Monday, January 21, 2008

Plaidfully yours

Market Week, when all menswear buyers descend on NY for a frenzied half week of trade fair and showroom visits, consists of five shows plus one – the plus one is The Haberdashery Group, which puts itself first in the calendar out of genteel disdain for competition and the wary realization that if it did compete with the other, giant shows for buyers’ attention, it could get clobbered.

Haberdashery is smaller and tweedier. Unlike the others, it’s in a hotel (The Warwick) where a rep can see buyers in his own suite. So in addition to the people who have tables in the various meeting rooms, the merch is scattered throughout the hotel.

This is the place to find the smaller, ‘men’s shop’ kinds of brands that were once stocked by one store in proximity to every university. Not the giant brands like Hickey Freeman, but the smaller ones, like Alan Paine, whose managing director who tried to explain to me what had happened to the brand since the glory days of the 60s and 70s. In the 90s it went through a series of private owners, but now it is his and he loves it.

These men love their clothing, but they show their love in different ways. When the US rep for John Smedley, Peter Scott and Inis Mean knitwear mentioned the town of “Hoick,” I had to say, what? A look of contempt passed across his face. The town, of course, has Hawick. The town I knew. Its name I had often read. I’d just never had a chance to speak it before (insert plaintive music here).

These were in the meeting rooms downstairs. Upstairs, on the third floor, in the suites where Nick Hilton, whose long lineage in the clothing business (he comes from Norman Hilton, and before that, Browning Fifth Avenue) is reflected in his yet unpublished memoir, which he would like me to read. Sure! Crit Rawlings, the man who, when head of Oxxford, outfitted George Bush for his first inauguration, now has a line of Chinese-made hand tailored suits that his reps said have gotten through the gate into Paul Stuart. I knocked on his door and stepped in to find him deep in conference with buyers. He has an archetypal Southern graciousness, but I still retreated as fast as I could.

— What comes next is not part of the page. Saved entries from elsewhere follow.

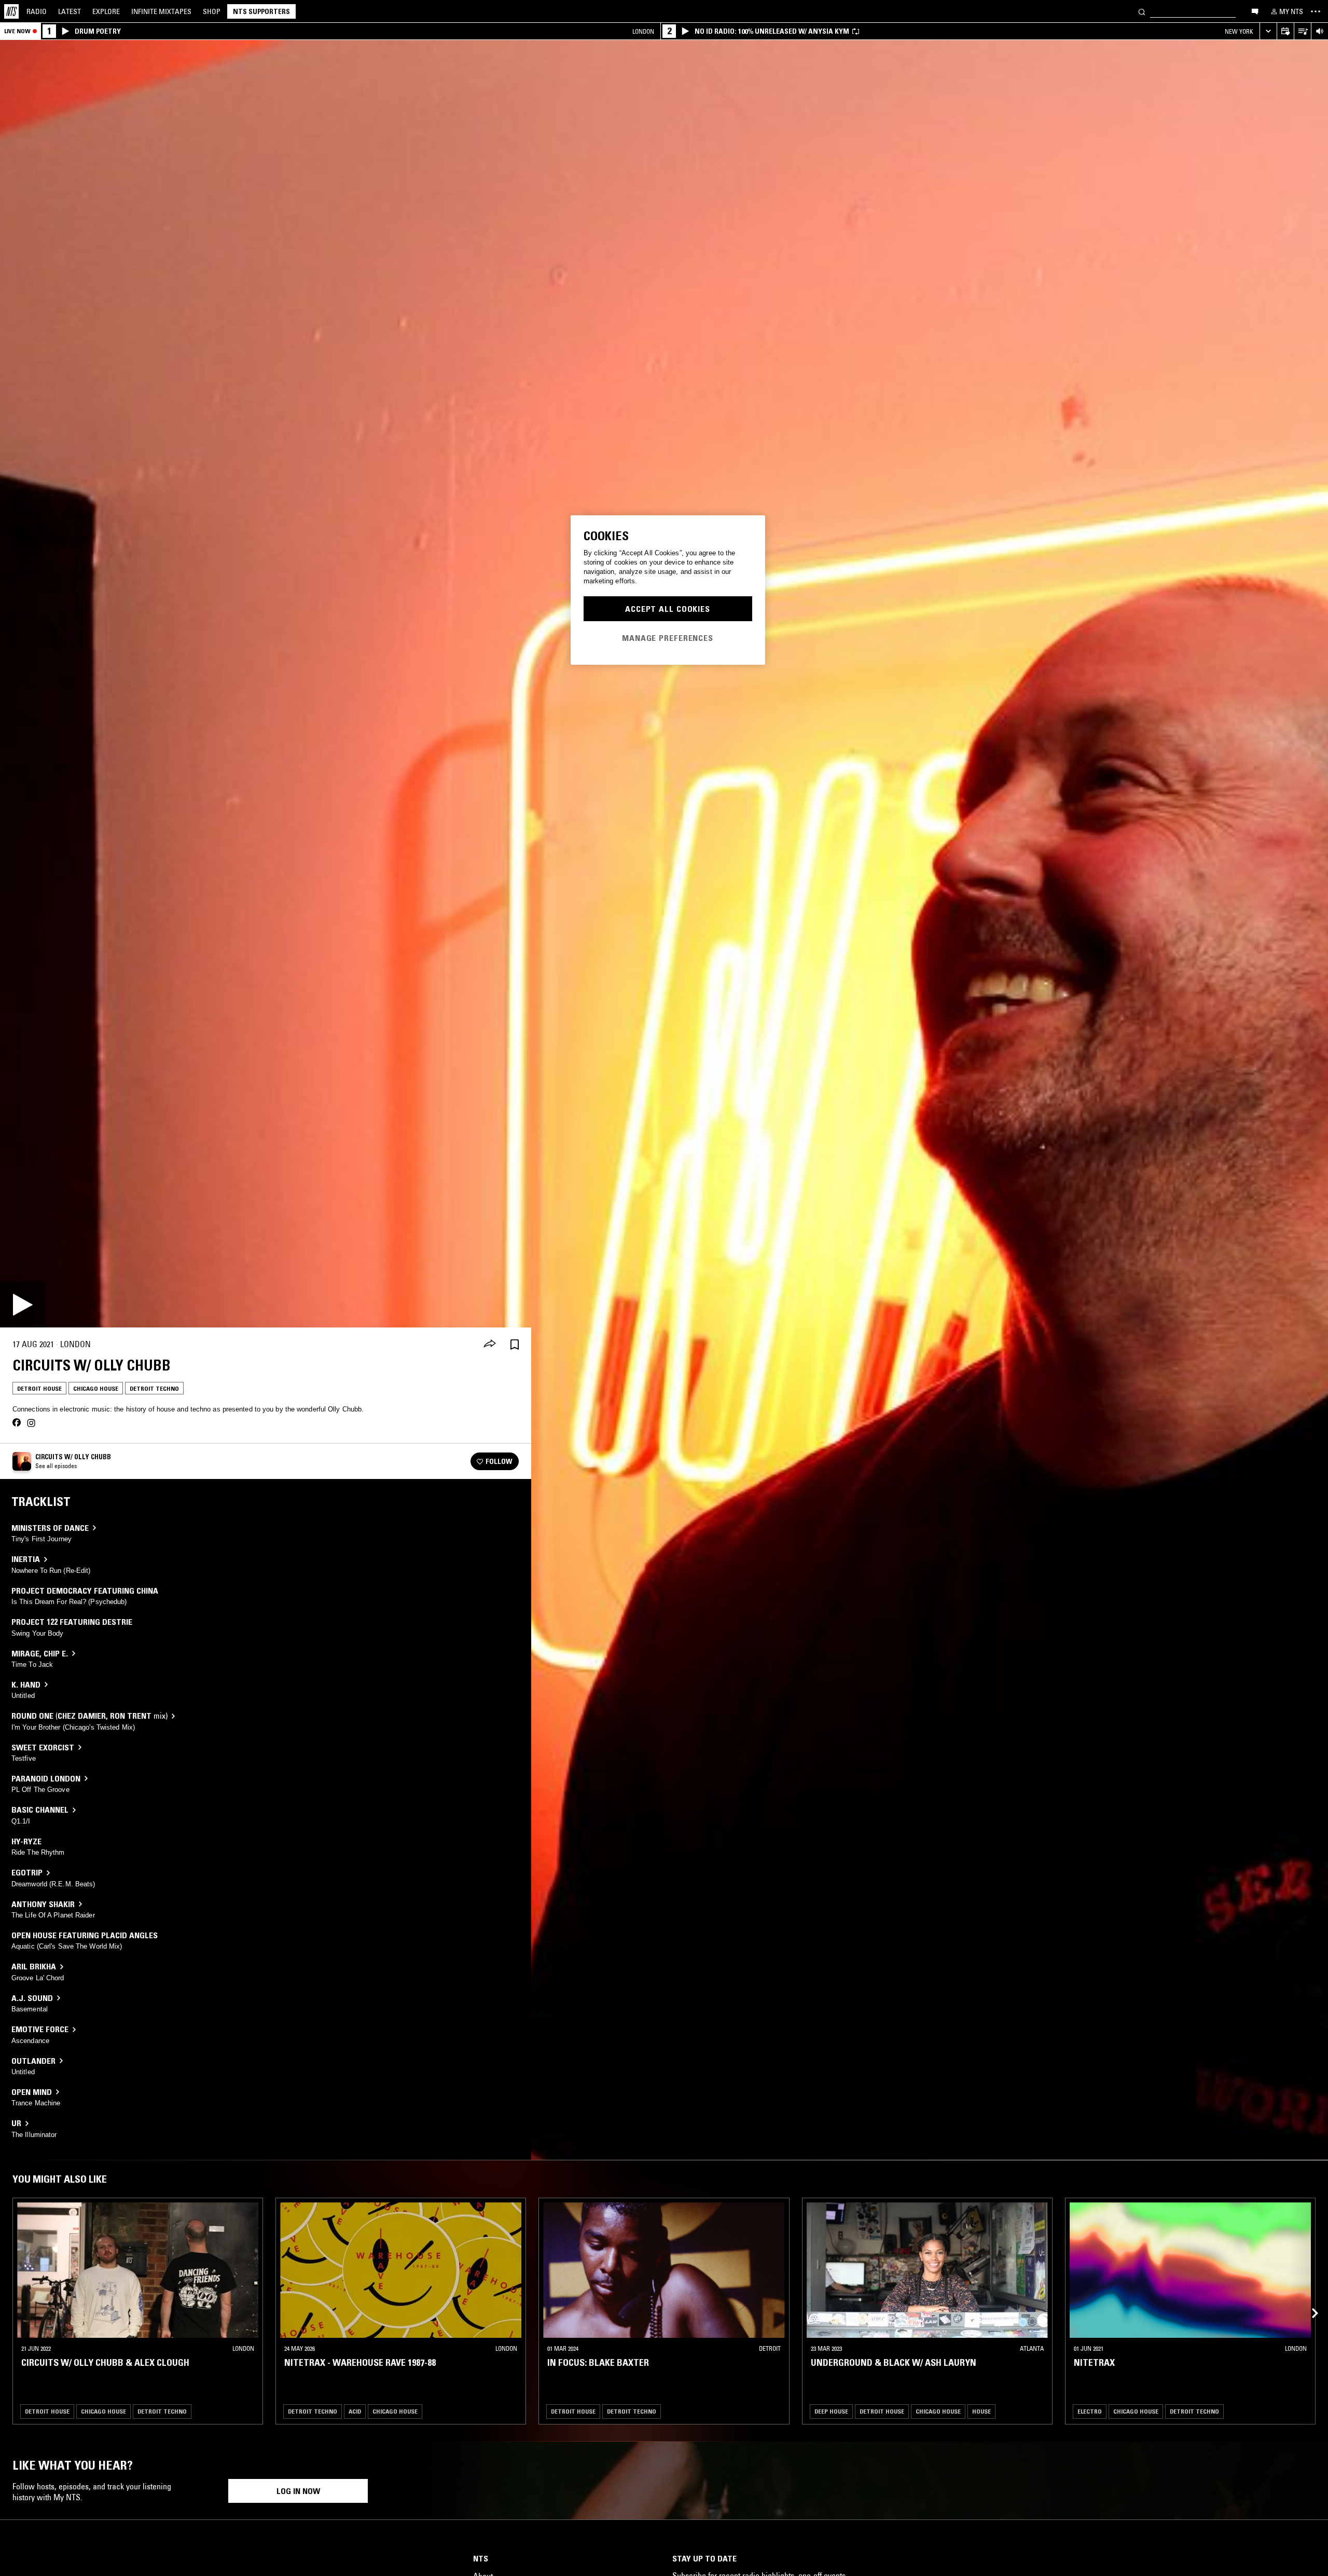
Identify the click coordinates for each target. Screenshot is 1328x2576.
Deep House (831, 2411)
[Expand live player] (1268, 31)
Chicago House (95, 1388)
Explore (106, 11)
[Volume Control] (1319, 31)
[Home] (11, 11)
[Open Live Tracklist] (1302, 31)
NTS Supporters (261, 11)
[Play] (23, 1304)
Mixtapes (161, 11)
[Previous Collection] (1308, 2301)
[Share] (489, 1344)
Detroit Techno (154, 1388)
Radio (36, 11)
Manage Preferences (667, 637)
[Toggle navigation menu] (1315, 11)
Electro (1089, 2411)
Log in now (298, 2491)
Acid (355, 2411)
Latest (69, 11)
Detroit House (39, 1388)
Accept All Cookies (667, 609)
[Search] (1141, 11)
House (981, 2411)
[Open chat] (1255, 11)
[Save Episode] (514, 1344)
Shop (211, 11)
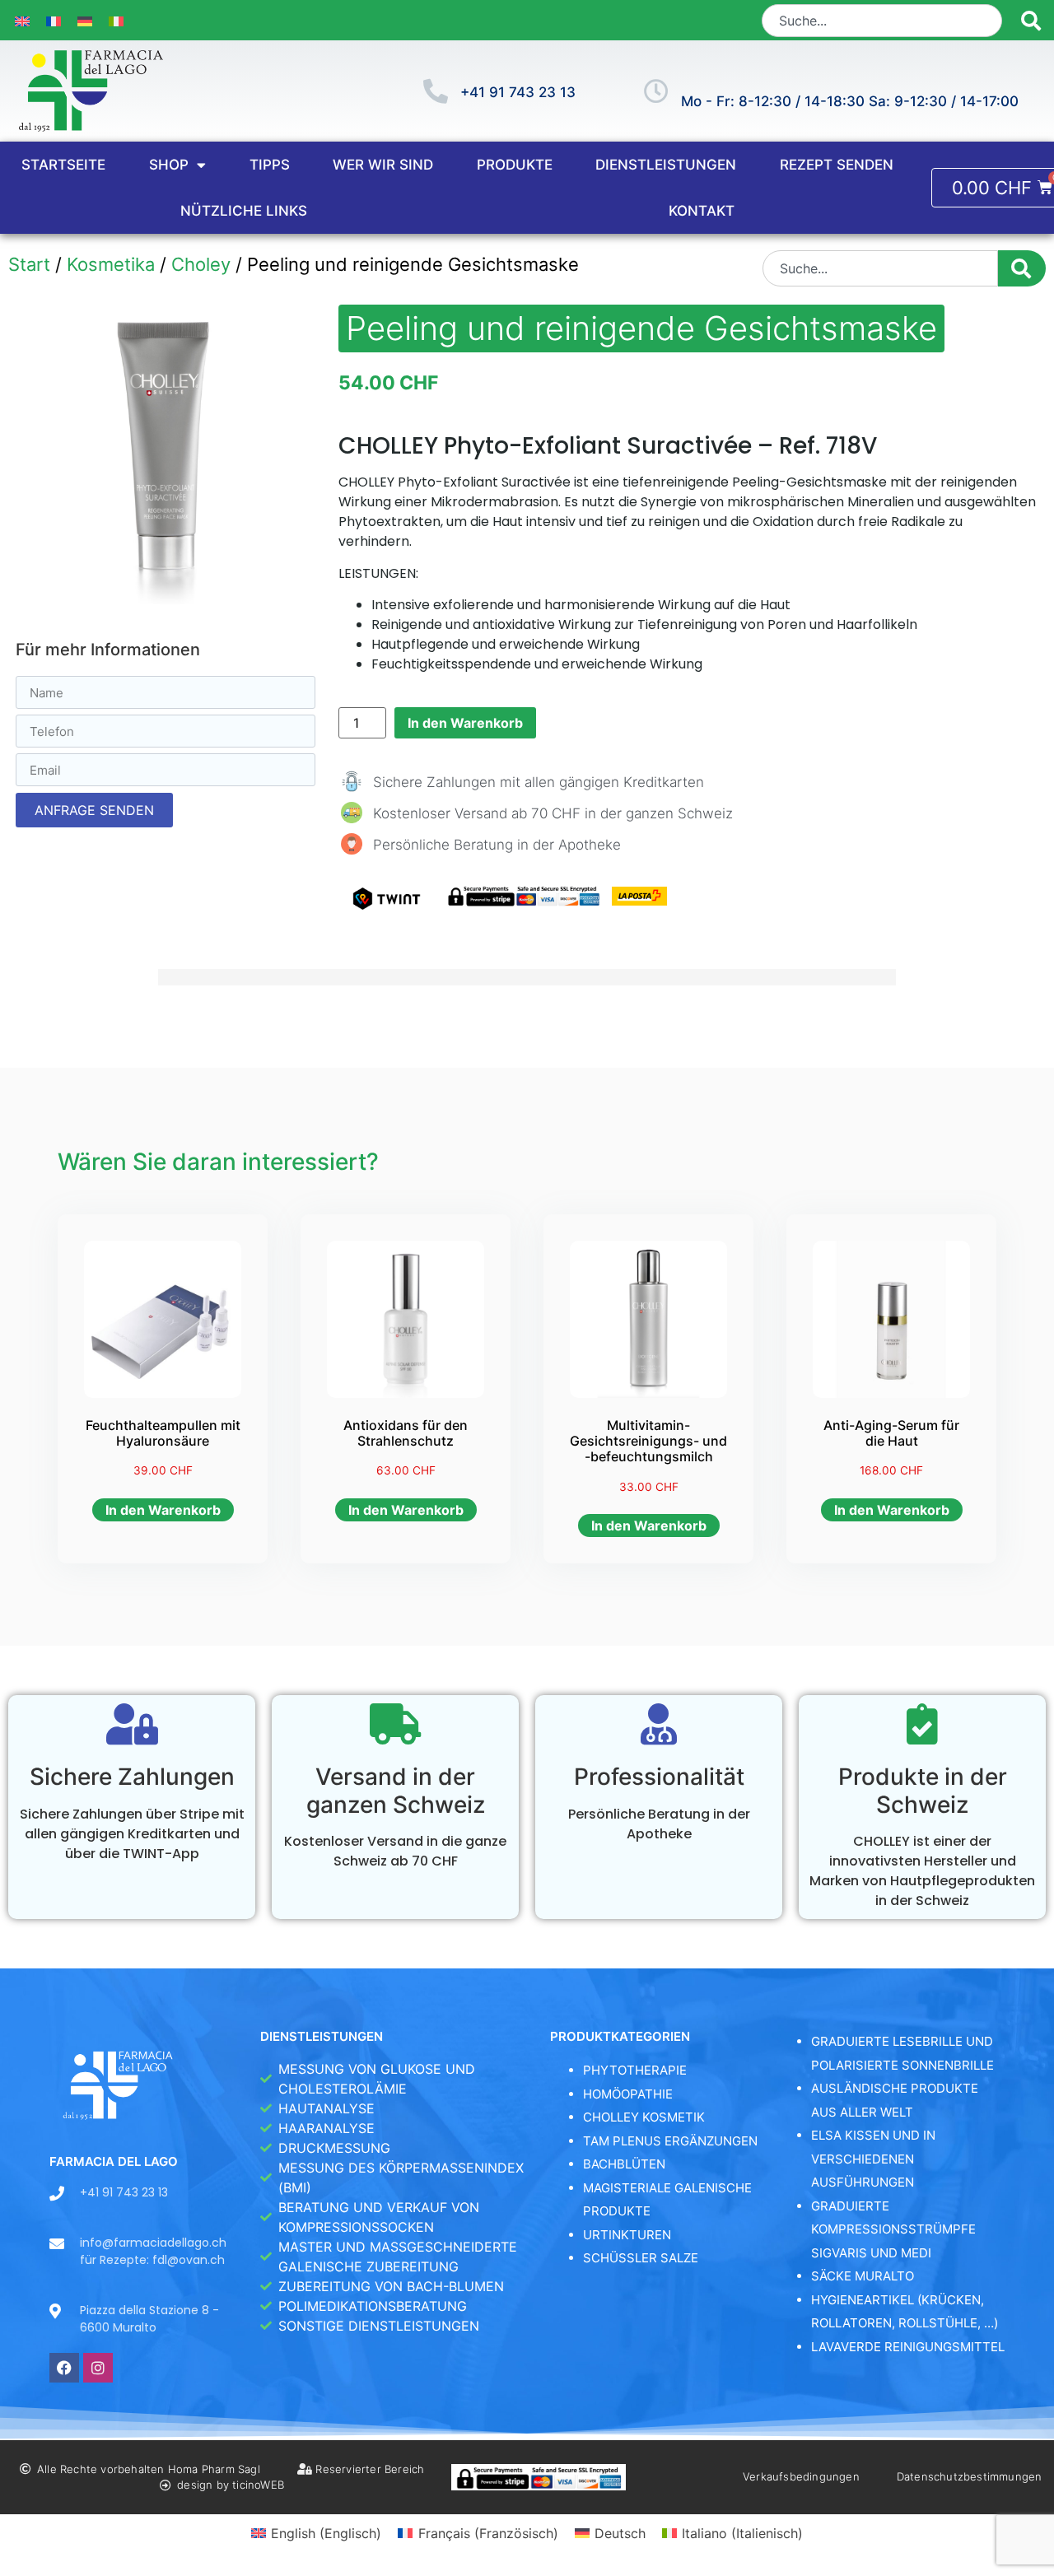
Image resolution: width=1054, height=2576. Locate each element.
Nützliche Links (243, 211)
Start (29, 264)
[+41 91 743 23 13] (435, 91)
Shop (169, 164)
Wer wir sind (383, 164)
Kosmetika (111, 264)
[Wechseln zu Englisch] (22, 20)
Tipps (270, 164)
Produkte (515, 164)
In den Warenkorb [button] (163, 1510)
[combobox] (882, 20)
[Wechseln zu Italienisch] (116, 20)
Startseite (63, 164)
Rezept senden (836, 164)
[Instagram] (98, 2368)
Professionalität (659, 1777)
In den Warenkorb (465, 723)
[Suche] (1031, 20)
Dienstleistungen (665, 164)
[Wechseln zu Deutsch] (84, 20)
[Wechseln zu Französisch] (53, 20)
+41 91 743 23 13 (518, 92)
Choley (201, 264)
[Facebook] (64, 2368)
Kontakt (702, 211)
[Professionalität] (658, 1724)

Down the hall, there was a door marked Nardelli. I stepped in and faced a gauntlet of five hopeful Italian men. Nardelli is yet another tailoring concern founded in that great postwar wave (1951, in their case) and specializing in outerwear, but now broadening into sportcoats in neutral hues. These are as light as possible, unlined and lightly constructed with thin, but full, canvas. Nardelli is Neapolitan. I asked the design director if he himself was wearing the brand, but he said some of his luggage had gone missing; he, like his associates was wearing a coat made for him by a local tailor. I asked if I could try one on. One of the other guys offered his. Before he took it off I checked his look: a blue blazer, light blue shirt, gray trousers and black boots, but it’s all in the details: the snug flat front trousers with the no break and a thick cuff, the dark blue monogram dotting the bottom left rib like a sexy mole, and the coat, which I further appreciated when I wore it in the mirror. The canvas was soft and light, the front a three-roll-two, the shoulder softer than many American ‘natural’ shoulders, and the coat longer in front than in back. The finishing Neapolitan touch was the ‘spalla camicia’, which is a shoulder seam sewn like a shirt seam. It’s irregular and slightly rumpled looking. To the untrained eye, it looks like the tailor did not know what he was doing when in fact, he knows *everything*.

THIS was a piece of clothing. (The name of the tailor was Natale.) I was so happy. It didn’t even fit!

Down in the bar, of course, was the Lily Pulitzer show, with corduroy and flannel blazer linings so bright that they did not need any lights shining on them. In one corner at a banquette was a stack of books and a man signing them. I asked how much they were and the Pulitzer rep said they were free and there was co-author Jeffery Banks and would I like to have one signed?

Uh…why not?

Plaidfully yours, Jeffrey Banks. I’ve never met him before (though I’ve seen his picture on the Sartorialist, he is, after all, a famous menswear designer), so this inscription must be the default setting.

Now the giant book “Romancing the Plaid,” is on my tiny coffee table, which is barely larger. Sort of like the Queen Mary docking at the old Domino Sugar works here in south Williamsburg.

But it is still very nice. Thanks, Jeffrey!